## PROMPT
Reproduce word for word everything below from the line containing "Task: Switch to the macOS tab" down to the line containing "Click help icon", with both of those lines included.

## EXTRACTED RECORDS
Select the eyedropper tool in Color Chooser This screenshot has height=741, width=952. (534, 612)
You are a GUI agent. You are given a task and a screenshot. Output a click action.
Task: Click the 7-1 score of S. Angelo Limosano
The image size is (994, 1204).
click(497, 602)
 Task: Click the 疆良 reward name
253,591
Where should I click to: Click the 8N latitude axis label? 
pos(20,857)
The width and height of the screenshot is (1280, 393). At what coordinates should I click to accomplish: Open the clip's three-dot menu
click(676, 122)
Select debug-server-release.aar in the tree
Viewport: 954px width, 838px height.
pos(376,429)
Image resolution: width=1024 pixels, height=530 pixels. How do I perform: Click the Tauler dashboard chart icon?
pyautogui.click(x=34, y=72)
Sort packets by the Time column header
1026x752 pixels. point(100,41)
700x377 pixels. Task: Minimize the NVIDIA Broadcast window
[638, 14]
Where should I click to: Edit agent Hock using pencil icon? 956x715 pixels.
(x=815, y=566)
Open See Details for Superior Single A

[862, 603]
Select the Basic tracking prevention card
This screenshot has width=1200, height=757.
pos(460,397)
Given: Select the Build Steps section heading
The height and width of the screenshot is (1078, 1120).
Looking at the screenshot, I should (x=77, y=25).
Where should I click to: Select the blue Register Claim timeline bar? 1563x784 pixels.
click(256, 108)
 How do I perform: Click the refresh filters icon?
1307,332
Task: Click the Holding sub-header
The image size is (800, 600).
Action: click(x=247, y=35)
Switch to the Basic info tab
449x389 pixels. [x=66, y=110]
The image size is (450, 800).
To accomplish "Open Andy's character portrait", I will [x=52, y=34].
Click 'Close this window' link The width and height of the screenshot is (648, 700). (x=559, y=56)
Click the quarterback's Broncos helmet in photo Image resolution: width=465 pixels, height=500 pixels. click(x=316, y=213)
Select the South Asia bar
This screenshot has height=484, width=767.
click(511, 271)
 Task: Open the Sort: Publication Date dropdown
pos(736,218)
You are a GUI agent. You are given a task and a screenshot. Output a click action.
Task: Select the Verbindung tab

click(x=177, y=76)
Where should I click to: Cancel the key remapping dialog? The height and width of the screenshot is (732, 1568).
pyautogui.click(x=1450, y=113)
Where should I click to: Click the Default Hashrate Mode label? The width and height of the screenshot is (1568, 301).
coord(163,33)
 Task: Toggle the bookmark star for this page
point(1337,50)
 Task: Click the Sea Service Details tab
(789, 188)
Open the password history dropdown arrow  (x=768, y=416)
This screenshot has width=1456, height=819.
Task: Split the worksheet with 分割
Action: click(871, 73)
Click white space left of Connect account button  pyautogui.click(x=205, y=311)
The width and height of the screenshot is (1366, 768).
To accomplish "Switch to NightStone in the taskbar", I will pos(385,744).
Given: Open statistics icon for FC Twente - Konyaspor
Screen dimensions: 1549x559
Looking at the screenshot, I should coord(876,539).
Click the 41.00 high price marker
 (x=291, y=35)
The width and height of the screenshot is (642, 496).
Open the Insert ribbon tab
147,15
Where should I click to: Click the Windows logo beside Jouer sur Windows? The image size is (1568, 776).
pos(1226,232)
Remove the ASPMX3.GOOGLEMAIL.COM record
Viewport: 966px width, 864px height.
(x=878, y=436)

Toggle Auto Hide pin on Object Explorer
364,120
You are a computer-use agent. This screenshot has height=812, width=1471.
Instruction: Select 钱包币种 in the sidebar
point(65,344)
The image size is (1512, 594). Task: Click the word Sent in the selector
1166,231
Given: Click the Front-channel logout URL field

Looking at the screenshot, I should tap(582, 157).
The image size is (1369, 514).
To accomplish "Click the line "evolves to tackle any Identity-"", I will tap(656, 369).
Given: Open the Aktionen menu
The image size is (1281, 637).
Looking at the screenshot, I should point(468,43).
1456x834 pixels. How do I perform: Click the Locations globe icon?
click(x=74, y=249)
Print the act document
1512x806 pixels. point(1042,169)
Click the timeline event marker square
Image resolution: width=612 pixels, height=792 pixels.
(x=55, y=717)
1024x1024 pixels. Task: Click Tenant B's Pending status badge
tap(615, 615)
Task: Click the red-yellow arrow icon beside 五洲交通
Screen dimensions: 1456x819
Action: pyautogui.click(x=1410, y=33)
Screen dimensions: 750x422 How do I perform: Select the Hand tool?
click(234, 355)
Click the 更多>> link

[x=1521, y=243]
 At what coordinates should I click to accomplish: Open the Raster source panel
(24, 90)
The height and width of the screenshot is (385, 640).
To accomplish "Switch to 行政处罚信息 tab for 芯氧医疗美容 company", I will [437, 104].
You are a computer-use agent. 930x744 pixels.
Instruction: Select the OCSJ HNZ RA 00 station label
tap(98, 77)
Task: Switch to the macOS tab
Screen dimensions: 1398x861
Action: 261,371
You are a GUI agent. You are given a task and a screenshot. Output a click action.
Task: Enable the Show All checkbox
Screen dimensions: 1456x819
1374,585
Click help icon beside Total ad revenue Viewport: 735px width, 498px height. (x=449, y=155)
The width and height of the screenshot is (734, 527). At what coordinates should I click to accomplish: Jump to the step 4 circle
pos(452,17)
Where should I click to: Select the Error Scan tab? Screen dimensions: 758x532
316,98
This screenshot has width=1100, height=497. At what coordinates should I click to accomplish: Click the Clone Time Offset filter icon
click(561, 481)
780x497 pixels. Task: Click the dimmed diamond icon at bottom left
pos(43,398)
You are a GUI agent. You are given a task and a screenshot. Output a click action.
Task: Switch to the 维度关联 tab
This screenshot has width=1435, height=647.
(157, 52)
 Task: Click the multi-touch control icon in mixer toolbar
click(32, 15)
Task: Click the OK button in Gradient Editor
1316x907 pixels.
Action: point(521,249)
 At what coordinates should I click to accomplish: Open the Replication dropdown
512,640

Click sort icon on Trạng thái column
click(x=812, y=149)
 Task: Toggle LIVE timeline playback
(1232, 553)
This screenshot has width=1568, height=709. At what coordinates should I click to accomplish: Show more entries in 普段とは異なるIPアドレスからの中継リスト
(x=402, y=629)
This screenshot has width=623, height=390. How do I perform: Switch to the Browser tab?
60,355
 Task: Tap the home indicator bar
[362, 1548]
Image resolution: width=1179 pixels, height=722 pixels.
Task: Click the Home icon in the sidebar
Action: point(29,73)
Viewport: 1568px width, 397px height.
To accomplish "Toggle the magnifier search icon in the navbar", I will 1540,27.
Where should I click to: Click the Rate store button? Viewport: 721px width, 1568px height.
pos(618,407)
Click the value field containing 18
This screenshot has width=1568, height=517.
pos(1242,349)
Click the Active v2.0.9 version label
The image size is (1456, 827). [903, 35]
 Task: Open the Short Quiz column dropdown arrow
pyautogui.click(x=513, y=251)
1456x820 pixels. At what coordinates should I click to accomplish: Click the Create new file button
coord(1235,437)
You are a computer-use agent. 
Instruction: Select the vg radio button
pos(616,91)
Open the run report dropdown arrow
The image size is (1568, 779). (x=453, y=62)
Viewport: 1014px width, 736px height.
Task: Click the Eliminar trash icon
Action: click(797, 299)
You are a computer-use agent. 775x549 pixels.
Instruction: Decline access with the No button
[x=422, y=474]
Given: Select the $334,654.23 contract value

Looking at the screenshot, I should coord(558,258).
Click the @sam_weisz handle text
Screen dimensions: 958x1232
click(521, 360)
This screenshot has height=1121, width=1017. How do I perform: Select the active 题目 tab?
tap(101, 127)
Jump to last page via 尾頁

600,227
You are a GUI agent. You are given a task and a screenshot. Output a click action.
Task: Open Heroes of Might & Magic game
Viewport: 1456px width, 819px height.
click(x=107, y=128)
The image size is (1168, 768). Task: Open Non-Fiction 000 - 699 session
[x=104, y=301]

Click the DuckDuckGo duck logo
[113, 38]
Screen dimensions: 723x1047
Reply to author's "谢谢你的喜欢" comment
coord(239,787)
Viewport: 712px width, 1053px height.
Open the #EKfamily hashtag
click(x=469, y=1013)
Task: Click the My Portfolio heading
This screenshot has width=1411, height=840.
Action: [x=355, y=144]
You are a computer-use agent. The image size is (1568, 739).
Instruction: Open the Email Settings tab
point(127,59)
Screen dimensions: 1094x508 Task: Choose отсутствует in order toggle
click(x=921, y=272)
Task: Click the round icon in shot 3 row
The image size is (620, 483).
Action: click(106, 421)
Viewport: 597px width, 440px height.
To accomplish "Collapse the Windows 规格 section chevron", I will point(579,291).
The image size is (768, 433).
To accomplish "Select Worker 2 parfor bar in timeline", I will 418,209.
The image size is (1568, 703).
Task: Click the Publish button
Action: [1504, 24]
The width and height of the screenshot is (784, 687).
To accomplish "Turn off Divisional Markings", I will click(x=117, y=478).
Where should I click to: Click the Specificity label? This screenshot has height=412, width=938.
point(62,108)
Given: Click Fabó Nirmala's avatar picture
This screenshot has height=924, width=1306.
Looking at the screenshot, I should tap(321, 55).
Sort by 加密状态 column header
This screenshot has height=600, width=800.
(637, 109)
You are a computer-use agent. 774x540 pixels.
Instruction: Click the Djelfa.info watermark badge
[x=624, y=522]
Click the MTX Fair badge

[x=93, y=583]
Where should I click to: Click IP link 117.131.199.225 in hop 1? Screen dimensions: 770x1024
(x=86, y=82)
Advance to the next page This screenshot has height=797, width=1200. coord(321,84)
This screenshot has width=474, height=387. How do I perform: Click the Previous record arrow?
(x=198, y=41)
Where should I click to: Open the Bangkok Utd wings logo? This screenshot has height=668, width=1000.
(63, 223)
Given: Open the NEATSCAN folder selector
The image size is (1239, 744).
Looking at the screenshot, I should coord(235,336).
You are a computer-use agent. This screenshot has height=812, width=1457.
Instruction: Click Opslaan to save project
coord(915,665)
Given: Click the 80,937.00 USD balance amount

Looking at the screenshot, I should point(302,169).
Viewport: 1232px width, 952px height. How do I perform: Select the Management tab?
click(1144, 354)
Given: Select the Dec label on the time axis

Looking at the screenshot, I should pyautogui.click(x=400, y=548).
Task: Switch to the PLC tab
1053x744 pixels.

## RESULT
Task: Switch to the macOS tab
Screen dimensions: 1398x861
Action: 261,371
You are a GUI agent. You are given a task and a screenshot. Output a click action.
Task: Enable the Show All checkbox
Screen dimensions: 1456x819
1374,585
Click help icon beside Total ad revenue Viewport: 735px width, 498px height. (x=449, y=155)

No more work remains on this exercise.